Morte em turismo de aventura reacende debate sobre fiscalização no setor
Acidente em Limeira expõe riscos da falta de conformidade técnica e fiscalização em empresas de turismo de aventura no Brasil.
Pontos principais
- O Cadastur é o sistema oficial para verificar a regularidade de prestadores de serviços turísticos no país.
- Especialistas orientam que consumidores exijam conformidade com a norma técnica NBR ISO 21101.
- A informalidade no setor é impulsionada pela priorização de preços baixos em detrimento de protocolos de segurança.
- Empresas irregulares costumam omitir contratos e notas fiscais, dificultando a responsabilização em casos de acidentes.
- A Confederação Nacional de Municípios defende maior atuação das prefeituras no licenciamento e planejamento de atrativos.
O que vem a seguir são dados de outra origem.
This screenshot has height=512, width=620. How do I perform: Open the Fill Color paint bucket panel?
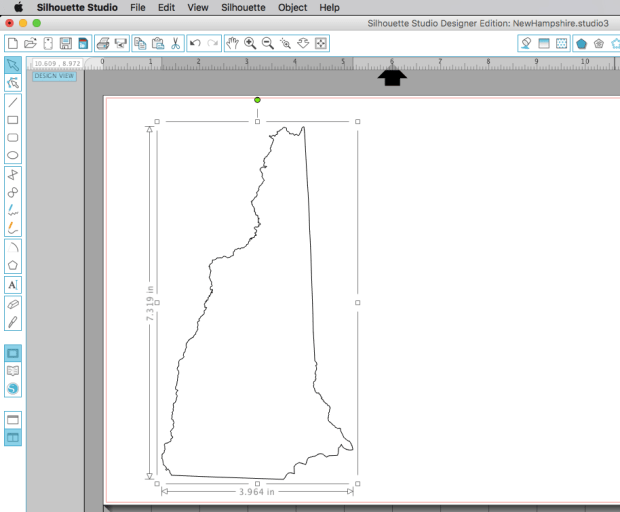tap(526, 44)
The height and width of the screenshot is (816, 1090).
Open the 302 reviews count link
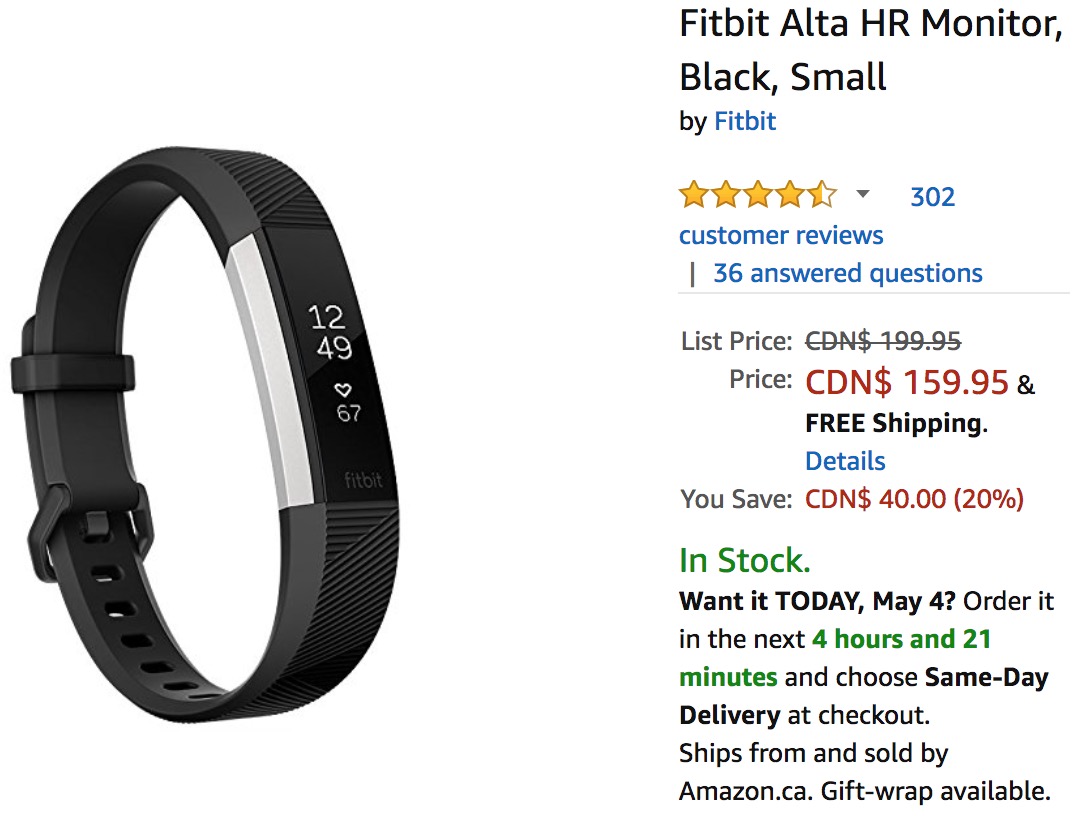(x=932, y=197)
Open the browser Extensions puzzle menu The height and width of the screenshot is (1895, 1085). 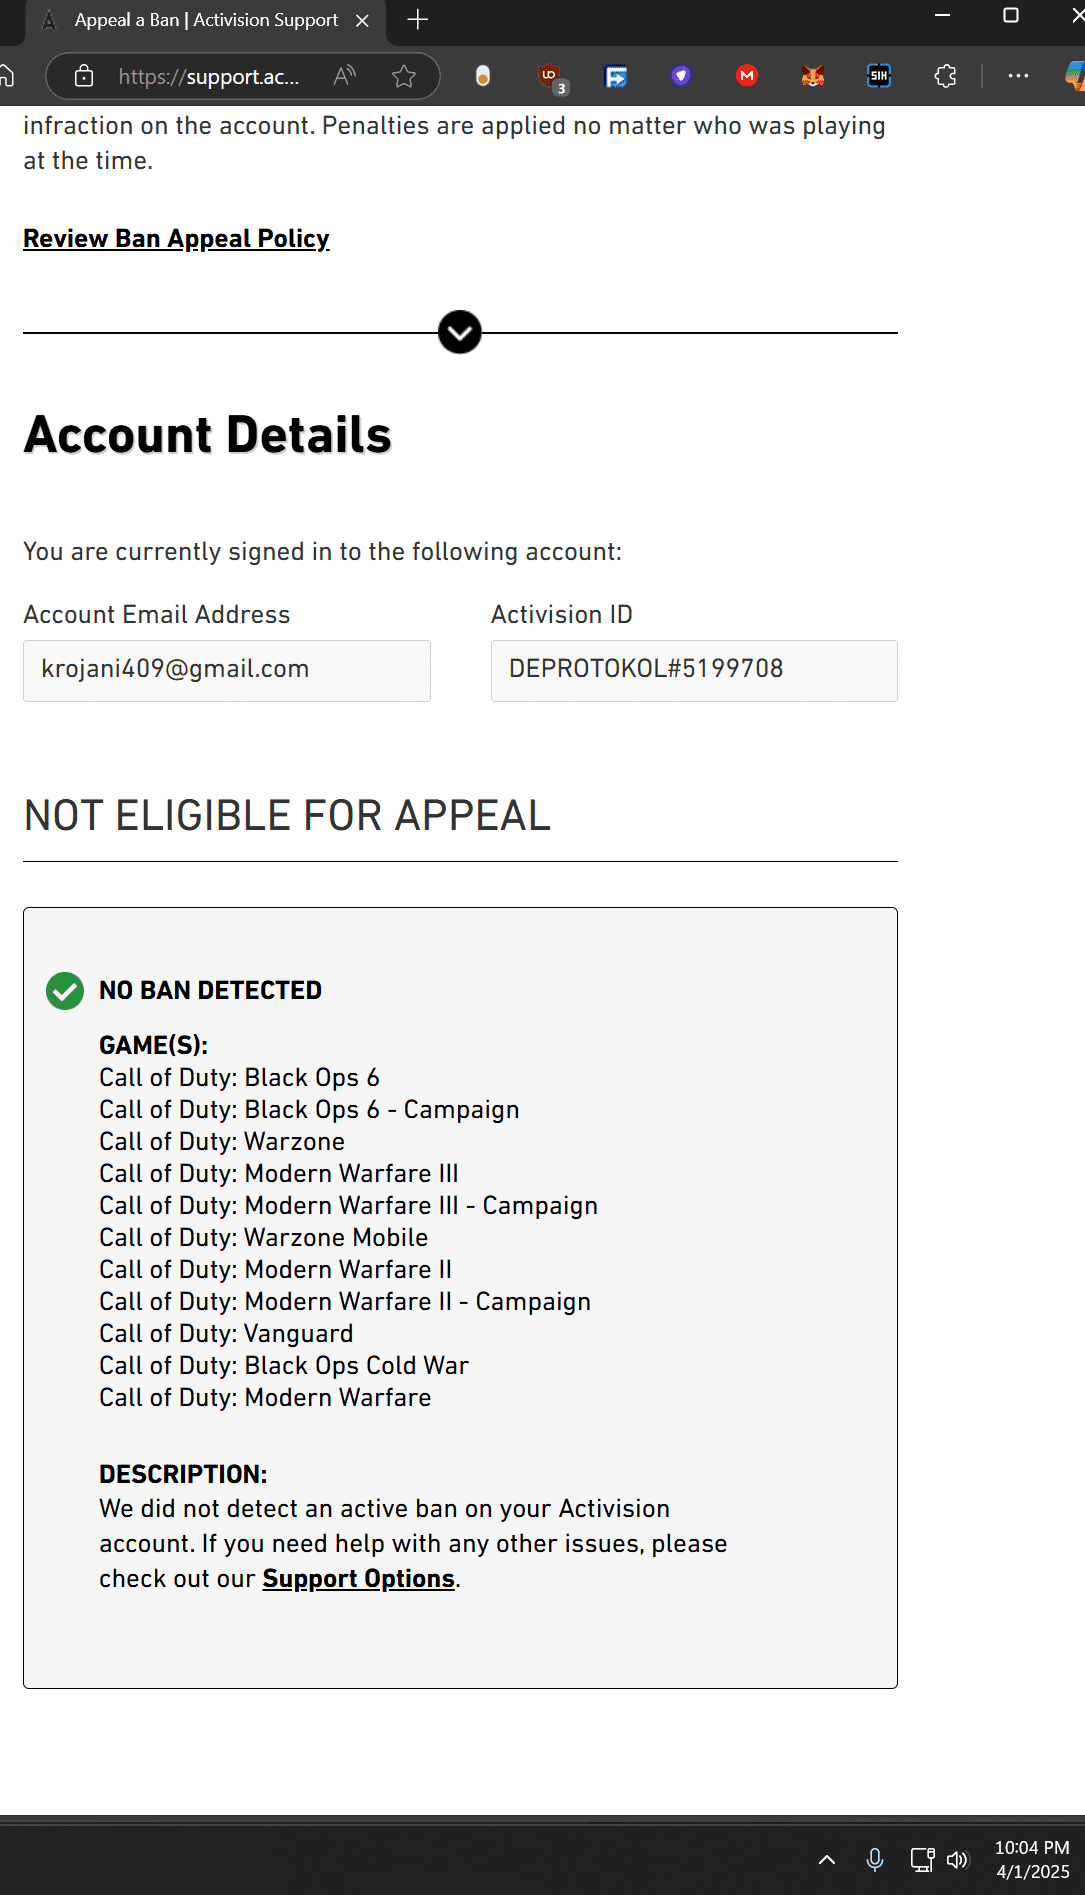945,76
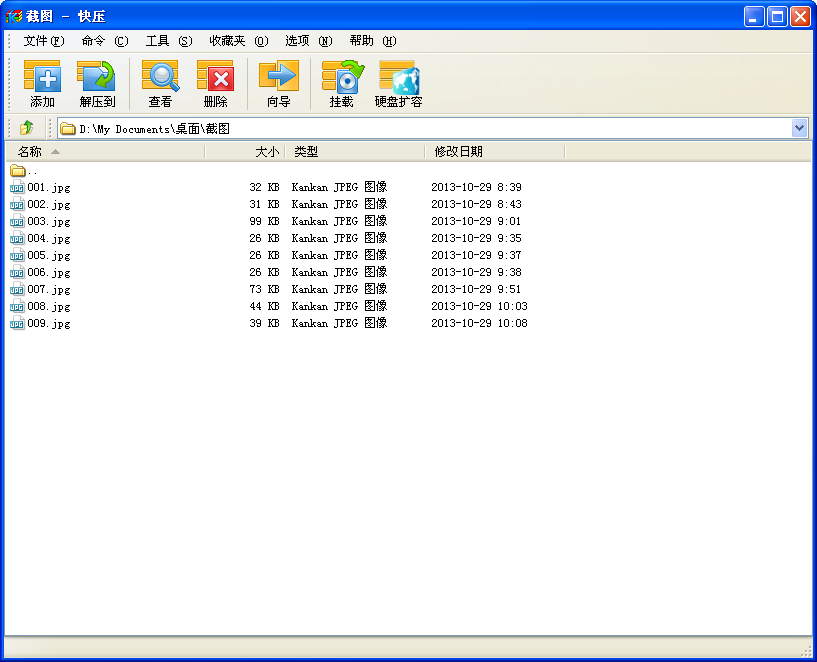Screen dimensions: 817x662
Task: Open the 选项 (Options) menu
Action: 308,41
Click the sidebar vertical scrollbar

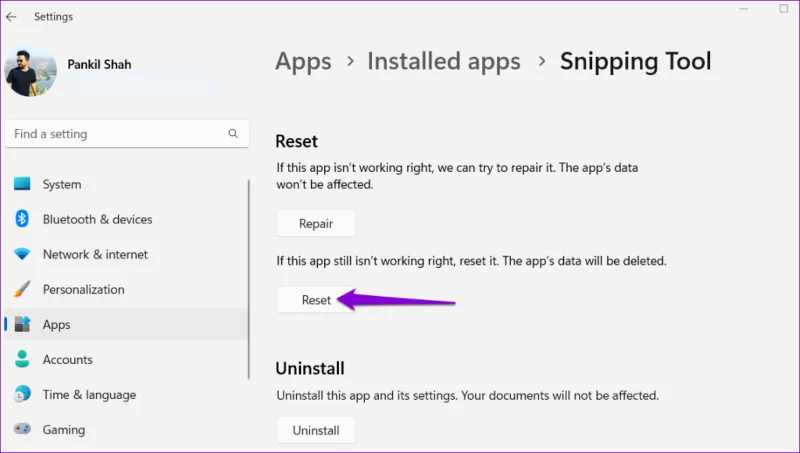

O recente acidente fatal ocorrido durante uma atividade de turismo de aventura em Limeira trouxe à tona preocupações sobre a segurança e a regulação do setor no Brasil. Embora existam normas técnicas estabelecidas, como a NBR ISO 21101, a falta de fiscalização efetiva e a prevalência de empresas informais colocam em risco a integridade dos praticantes. Especialistas alertam que a busca por preços reduzidos muitas vezes ignora requisitos básicos de profissionalismo, como a emissão de contratos e a verificação de registros oficiais no Cadastur. A Confederação Nacional de Municípios sugere que o poder público local assuma um papel mais ativo no licenciamento e no planejamento territorial dos atrativos. A conformidade com as diretrizes de segurança é apontada como o principal mecanismo para mitigar riscos e garantir a sustentabilidade da atividade turística no país.